**Task objective**: Copy out each of the rows below word for word, without the pictures.
[START OF Data for this task]
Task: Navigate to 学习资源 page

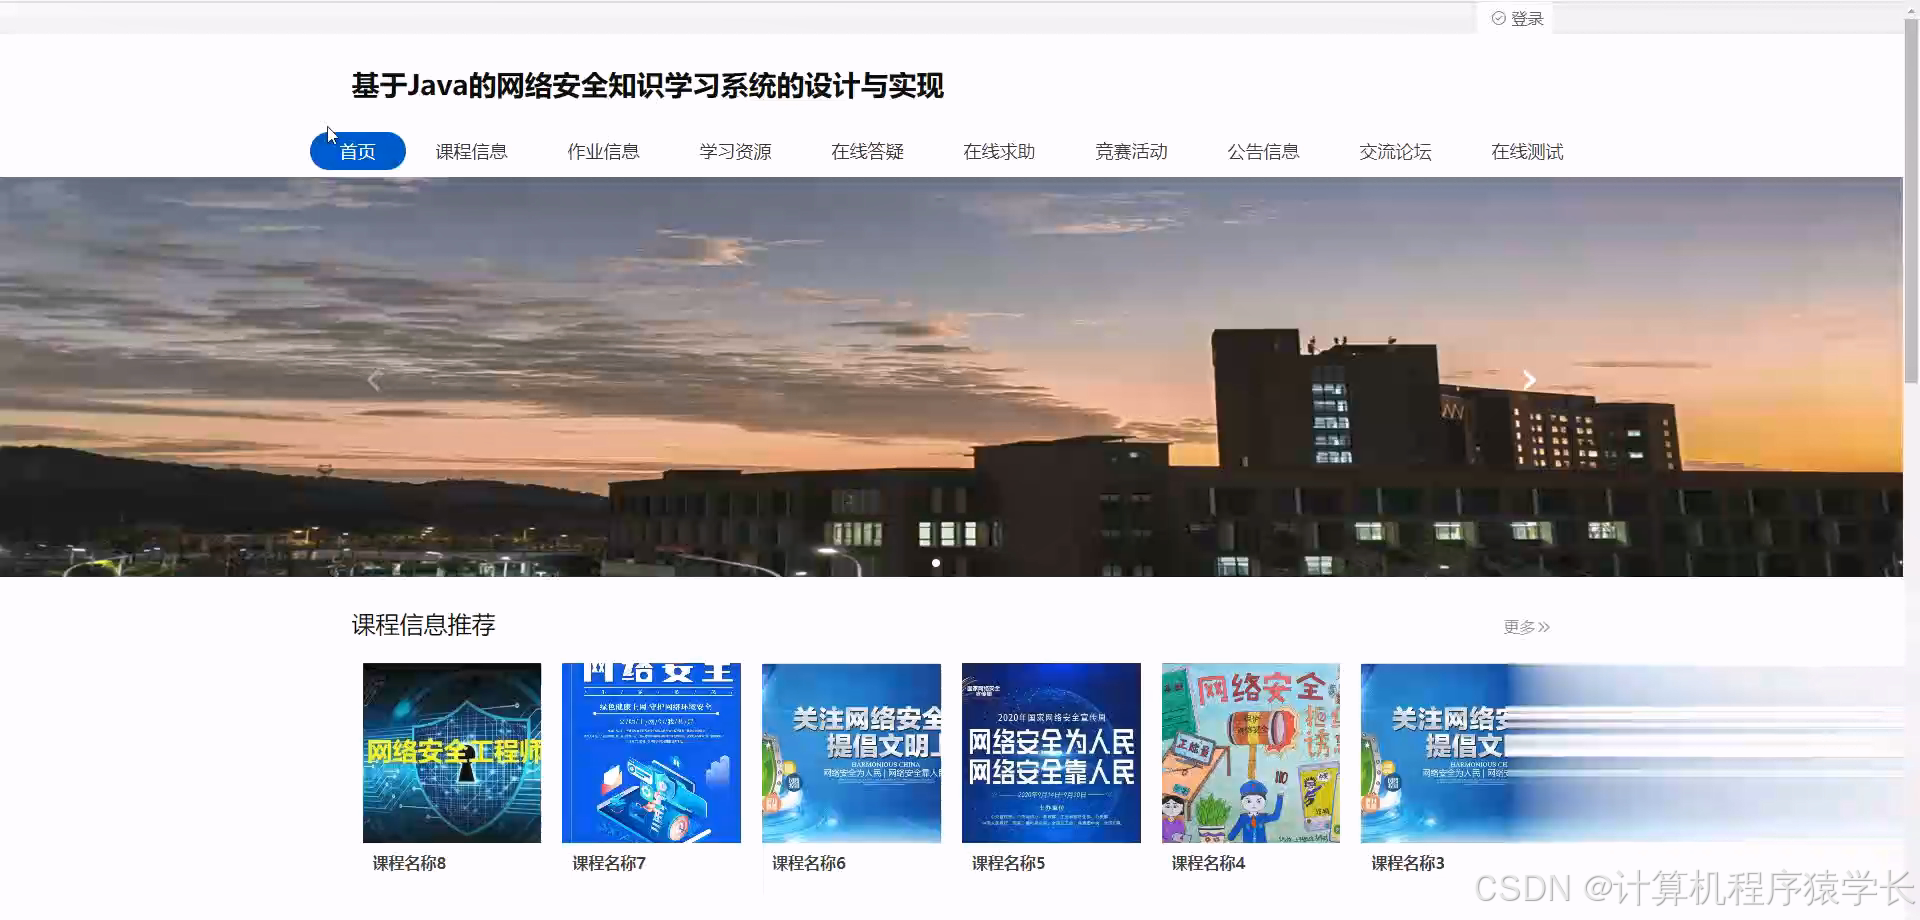Action: pyautogui.click(x=735, y=151)
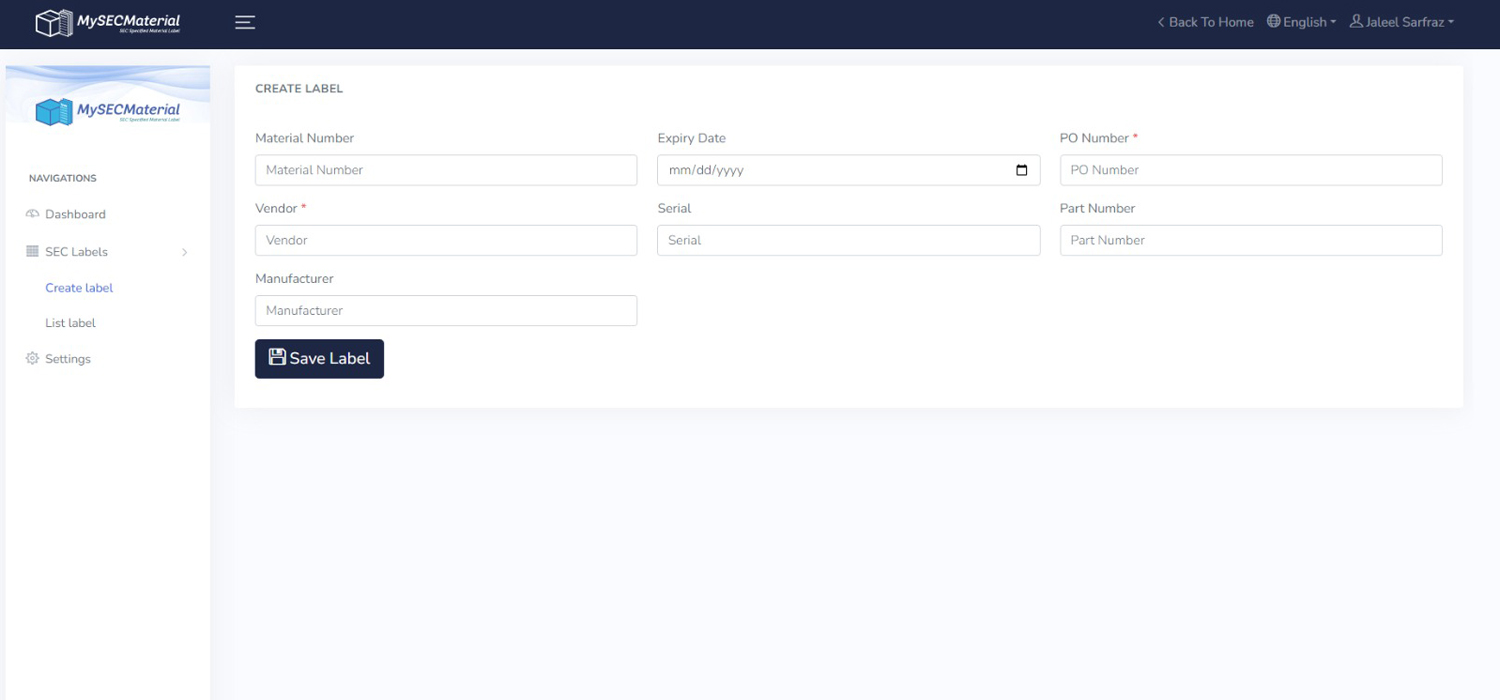This screenshot has height=700, width=1500.
Task: Go Back To Home link
Action: pyautogui.click(x=1205, y=22)
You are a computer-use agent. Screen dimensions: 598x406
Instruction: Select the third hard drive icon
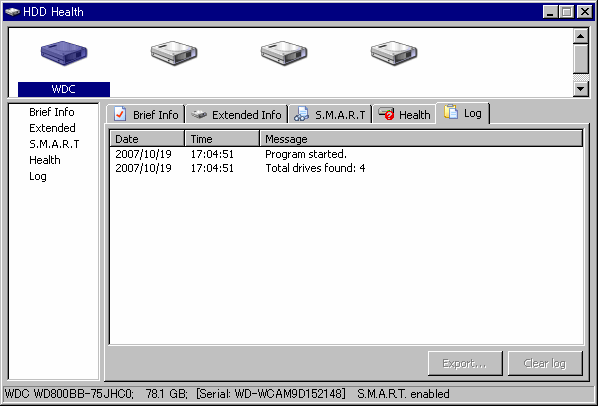(284, 53)
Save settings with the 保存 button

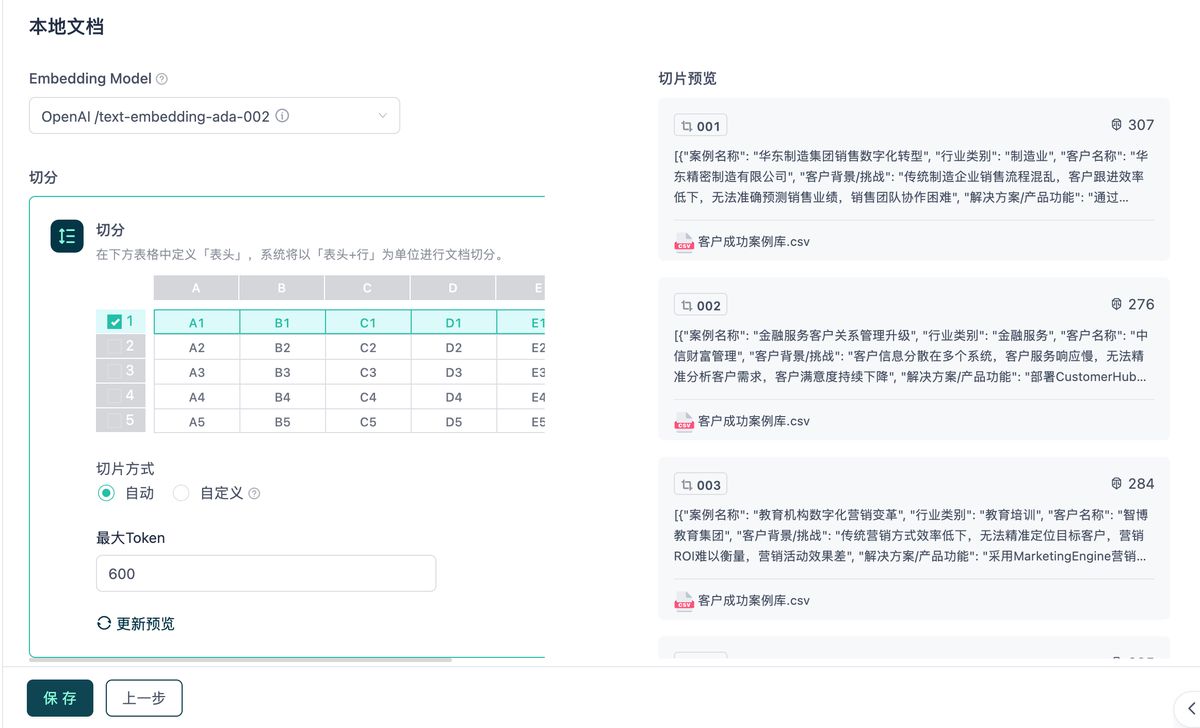pos(59,697)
[END OF Data for this task]
**Response below**:
Task: Navigate to 学习资源 page

Action: pyautogui.click(x=735, y=151)
This screenshot has height=700, width=1500.
Task: Go Back To Home link
Action: pyautogui.click(x=1205, y=22)
You are a computer-use agent. Screen dimensions: 598x406
Instruction: Select the third hard drive icon
(284, 53)
Save settings with the 保存 button

pos(59,697)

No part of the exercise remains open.